- _What is expected_: Copy the records that follow exactly, leaving nothing out.

- _Raw data_:
____________________

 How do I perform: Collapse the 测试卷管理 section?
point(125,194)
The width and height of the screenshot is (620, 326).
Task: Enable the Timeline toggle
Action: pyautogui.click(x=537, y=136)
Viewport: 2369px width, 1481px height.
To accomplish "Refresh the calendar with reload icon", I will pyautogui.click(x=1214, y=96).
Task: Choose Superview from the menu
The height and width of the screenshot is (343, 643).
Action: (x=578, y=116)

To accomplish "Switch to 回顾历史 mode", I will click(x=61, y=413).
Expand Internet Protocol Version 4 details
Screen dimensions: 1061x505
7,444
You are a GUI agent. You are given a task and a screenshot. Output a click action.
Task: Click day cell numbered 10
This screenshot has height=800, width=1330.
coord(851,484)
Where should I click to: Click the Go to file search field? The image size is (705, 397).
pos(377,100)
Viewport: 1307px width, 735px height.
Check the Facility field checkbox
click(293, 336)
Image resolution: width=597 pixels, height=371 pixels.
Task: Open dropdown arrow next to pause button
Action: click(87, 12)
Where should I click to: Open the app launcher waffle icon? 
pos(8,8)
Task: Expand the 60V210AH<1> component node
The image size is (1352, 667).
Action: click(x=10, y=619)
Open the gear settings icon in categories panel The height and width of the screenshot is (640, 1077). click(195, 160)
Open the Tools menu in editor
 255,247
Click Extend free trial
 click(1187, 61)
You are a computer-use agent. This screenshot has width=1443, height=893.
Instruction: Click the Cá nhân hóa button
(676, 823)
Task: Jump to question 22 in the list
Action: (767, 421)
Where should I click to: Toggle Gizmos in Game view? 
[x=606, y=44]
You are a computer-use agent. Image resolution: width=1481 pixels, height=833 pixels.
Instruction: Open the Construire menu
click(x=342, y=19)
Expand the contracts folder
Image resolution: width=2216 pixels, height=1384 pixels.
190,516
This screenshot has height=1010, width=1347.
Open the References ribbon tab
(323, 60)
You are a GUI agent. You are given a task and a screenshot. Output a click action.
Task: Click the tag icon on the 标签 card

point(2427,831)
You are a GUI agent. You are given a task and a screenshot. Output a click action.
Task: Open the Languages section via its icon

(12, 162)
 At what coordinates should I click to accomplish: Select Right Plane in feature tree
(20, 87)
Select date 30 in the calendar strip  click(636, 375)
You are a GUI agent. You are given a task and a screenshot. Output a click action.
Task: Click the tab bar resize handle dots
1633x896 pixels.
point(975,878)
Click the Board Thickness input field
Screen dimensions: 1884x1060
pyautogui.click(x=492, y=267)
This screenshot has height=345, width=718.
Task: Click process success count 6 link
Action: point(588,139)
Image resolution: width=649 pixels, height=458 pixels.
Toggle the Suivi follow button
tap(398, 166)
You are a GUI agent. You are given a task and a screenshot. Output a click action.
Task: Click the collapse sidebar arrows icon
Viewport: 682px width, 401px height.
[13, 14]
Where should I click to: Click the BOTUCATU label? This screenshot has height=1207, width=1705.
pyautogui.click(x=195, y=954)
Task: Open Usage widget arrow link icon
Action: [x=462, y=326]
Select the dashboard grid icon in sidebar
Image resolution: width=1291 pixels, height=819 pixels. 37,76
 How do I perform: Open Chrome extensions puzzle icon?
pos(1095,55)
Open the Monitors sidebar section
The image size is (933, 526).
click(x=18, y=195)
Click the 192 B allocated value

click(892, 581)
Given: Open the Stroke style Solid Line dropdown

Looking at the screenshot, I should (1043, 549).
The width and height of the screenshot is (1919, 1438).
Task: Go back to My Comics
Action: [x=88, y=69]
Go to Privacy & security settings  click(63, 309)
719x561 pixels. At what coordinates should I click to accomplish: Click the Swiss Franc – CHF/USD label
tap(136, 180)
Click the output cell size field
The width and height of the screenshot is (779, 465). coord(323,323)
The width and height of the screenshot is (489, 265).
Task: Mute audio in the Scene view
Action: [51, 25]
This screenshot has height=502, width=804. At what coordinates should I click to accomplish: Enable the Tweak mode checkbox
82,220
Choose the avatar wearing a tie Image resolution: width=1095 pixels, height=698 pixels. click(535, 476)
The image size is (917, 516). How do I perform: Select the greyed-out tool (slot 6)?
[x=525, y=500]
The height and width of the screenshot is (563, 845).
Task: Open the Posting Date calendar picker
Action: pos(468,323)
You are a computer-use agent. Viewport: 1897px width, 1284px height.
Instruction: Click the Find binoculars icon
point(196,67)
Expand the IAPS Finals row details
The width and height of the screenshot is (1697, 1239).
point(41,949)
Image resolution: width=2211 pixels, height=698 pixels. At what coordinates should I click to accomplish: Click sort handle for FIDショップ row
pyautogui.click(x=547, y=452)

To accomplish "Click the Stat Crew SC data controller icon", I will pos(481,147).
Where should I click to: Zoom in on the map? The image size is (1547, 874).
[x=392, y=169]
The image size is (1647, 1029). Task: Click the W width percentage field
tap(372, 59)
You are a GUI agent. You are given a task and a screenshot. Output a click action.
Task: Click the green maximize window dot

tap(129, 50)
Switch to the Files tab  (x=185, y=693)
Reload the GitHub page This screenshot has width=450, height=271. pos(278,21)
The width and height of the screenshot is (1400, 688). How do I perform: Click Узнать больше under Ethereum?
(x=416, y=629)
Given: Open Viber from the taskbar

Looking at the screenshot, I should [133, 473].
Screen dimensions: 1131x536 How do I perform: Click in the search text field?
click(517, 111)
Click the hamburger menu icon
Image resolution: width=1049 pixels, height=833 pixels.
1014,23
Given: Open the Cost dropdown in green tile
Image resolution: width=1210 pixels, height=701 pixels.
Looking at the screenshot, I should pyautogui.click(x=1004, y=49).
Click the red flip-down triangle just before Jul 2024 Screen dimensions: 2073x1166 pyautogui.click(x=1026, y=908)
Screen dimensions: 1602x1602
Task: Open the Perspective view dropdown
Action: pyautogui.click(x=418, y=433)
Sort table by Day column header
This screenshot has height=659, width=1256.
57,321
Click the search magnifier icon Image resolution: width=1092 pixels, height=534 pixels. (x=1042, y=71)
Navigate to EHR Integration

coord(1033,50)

____________________

- _Response for this exercise_:
 How do I perform: Collapse the 测试卷管理 section?
point(125,194)
The width and height of the screenshot is (620, 326).
Task: Enable the Timeline toggle
Action: pyautogui.click(x=537, y=136)
Viewport: 2369px width, 1481px height.
To accomplish "Refresh the calendar with reload icon", I will pyautogui.click(x=1214, y=96).
Task: Choose Superview from the menu
The height and width of the screenshot is (343, 643).
Action: (x=578, y=116)

To accomplish "Switch to 回顾历史 mode", I will click(x=61, y=413).
Expand Internet Protocol Version 4 details
Screen dimensions: 1061x505
7,444
You are a GUI agent. You are given a task and a screenshot. Output a click action.
Task: Click day cell numbered 10
This screenshot has height=800, width=1330.
coord(851,484)
Where should I click to: Click the Go to file search field? The image size is (705, 397).
pos(377,100)
Viewport: 1307px width, 735px height.
Check the Facility field checkbox
click(293, 336)
Image resolution: width=597 pixels, height=371 pixels.
Task: Open dropdown arrow next to pause button
Action: click(87, 12)
Where should I click to: Open the app launcher waffle icon? 
pos(8,8)
Task: Expand the 60V210AH<1> component node
The image size is (1352, 667).
Action: click(x=10, y=619)
Open the gear settings icon in categories panel The height and width of the screenshot is (640, 1077). click(195, 160)
Open the Tools menu in editor
 255,247
Click Extend free trial
 click(1187, 61)
You are a computer-use agent. This screenshot has width=1443, height=893.
Instruction: Click the Cá nhân hóa button
(676, 823)
Task: Jump to question 22 in the list
Action: (767, 421)
Where should I click to: Toggle Gizmos in Game view? 
[x=606, y=44]
You are a computer-use agent. Image resolution: width=1481 pixels, height=833 pixels.
Instruction: Open the Construire menu
click(x=342, y=19)
Expand the contracts folder
Image resolution: width=2216 pixels, height=1384 pixels.
190,516
This screenshot has height=1010, width=1347.
Open the References ribbon tab
(323, 60)
You are a GUI agent. You are given a task and a screenshot. Output a click action.
Task: Click the tag icon on the 标签 card

point(2427,831)
You are a GUI agent. You are given a task and a screenshot. Output a click action.
Task: Open the Languages section via its icon

(12, 162)
 At what coordinates should I click to accomplish: Select Right Plane in feature tree
(20, 87)
Select date 30 in the calendar strip  click(636, 375)
You are a GUI agent. You are given a task and a screenshot. Output a click action.
Task: Click the tab bar resize handle dots
1633x896 pixels.
point(975,878)
Click the Board Thickness input field
Screen dimensions: 1884x1060
pyautogui.click(x=492, y=267)
This screenshot has height=345, width=718.
Task: Click process success count 6 link
Action: point(588,139)
Image resolution: width=649 pixels, height=458 pixels.
Toggle the Suivi follow button
tap(398, 166)
You are a GUI agent. You are given a task and a screenshot. Output a click action.
Task: Click the collapse sidebar arrows icon
Viewport: 682px width, 401px height.
[13, 14]
Where should I click to: Click the BOTUCATU label? This screenshot has height=1207, width=1705.
pyautogui.click(x=195, y=954)
Task: Open Usage widget arrow link icon
Action: [x=462, y=326]
Select the dashboard grid icon in sidebar
Image resolution: width=1291 pixels, height=819 pixels. 37,76
 How do I perform: Open Chrome extensions puzzle icon?
pos(1095,55)
Open the Monitors sidebar section
The image size is (933, 526).
click(x=18, y=195)
Click the 192 B allocated value

click(892, 581)
Given: Open the Stroke style Solid Line dropdown

Looking at the screenshot, I should (1043, 549).
The width and height of the screenshot is (1919, 1438).
Task: Go back to My Comics
Action: [x=88, y=69]
Go to Privacy & security settings  click(63, 309)
719x561 pixels. At what coordinates should I click to accomplish: Click the Swiss Franc – CHF/USD label
tap(136, 180)
Click the output cell size field
The width and height of the screenshot is (779, 465). coord(323,323)
The width and height of the screenshot is (489, 265).
Task: Mute audio in the Scene view
Action: [51, 25]
This screenshot has height=502, width=804. At what coordinates should I click to accomplish: Enable the Tweak mode checkbox
82,220
Choose the avatar wearing a tie Image resolution: width=1095 pixels, height=698 pixels. click(535, 476)
The image size is (917, 516). How do I perform: Select the greyed-out tool (slot 6)?
[x=525, y=500]
The height and width of the screenshot is (563, 845).
Task: Open the Posting Date calendar picker
Action: pos(468,323)
You are a computer-use agent. Viewport: 1897px width, 1284px height.
Instruction: Click the Find binoculars icon
point(196,67)
Expand the IAPS Finals row details
The width and height of the screenshot is (1697, 1239).
point(41,949)
Image resolution: width=2211 pixels, height=698 pixels. At what coordinates should I click to accomplish: Click sort handle for FIDショップ row
pyautogui.click(x=547, y=452)

To accomplish "Click the Stat Crew SC data controller icon", I will pos(481,147).
Where should I click to: Zoom in on the map? The image size is (1547, 874).
[x=392, y=169]
The image size is (1647, 1029). Task: Click the W width percentage field
tap(372, 59)
You are a GUI agent. You are given a task and a screenshot. Output a click action.
Task: Click the green maximize window dot

tap(129, 50)
Switch to the Files tab  (x=185, y=693)
Reload the GitHub page This screenshot has width=450, height=271. pos(278,21)
The width and height of the screenshot is (1400, 688). How do I perform: Click Узнать больше under Ethereum?
(x=416, y=629)
Given: Open Viber from the taskbar

Looking at the screenshot, I should [133, 473].
Screen dimensions: 1131x536 How do I perform: Click in the search text field?
click(517, 111)
Click the hamburger menu icon
Image resolution: width=1049 pixels, height=833 pixels.
1014,23
Given: Open the Cost dropdown in green tile
Image resolution: width=1210 pixels, height=701 pixels.
Looking at the screenshot, I should pyautogui.click(x=1004, y=49).
Click the red flip-down triangle just before Jul 2024 Screen dimensions: 2073x1166 pyautogui.click(x=1026, y=908)
Screen dimensions: 1602x1602
Task: Open the Perspective view dropdown
Action: pyautogui.click(x=418, y=433)
Sort table by Day column header
This screenshot has height=659, width=1256.
57,321
Click the search magnifier icon Image resolution: width=1092 pixels, height=534 pixels. (x=1042, y=71)
Navigate to EHR Integration

coord(1033,50)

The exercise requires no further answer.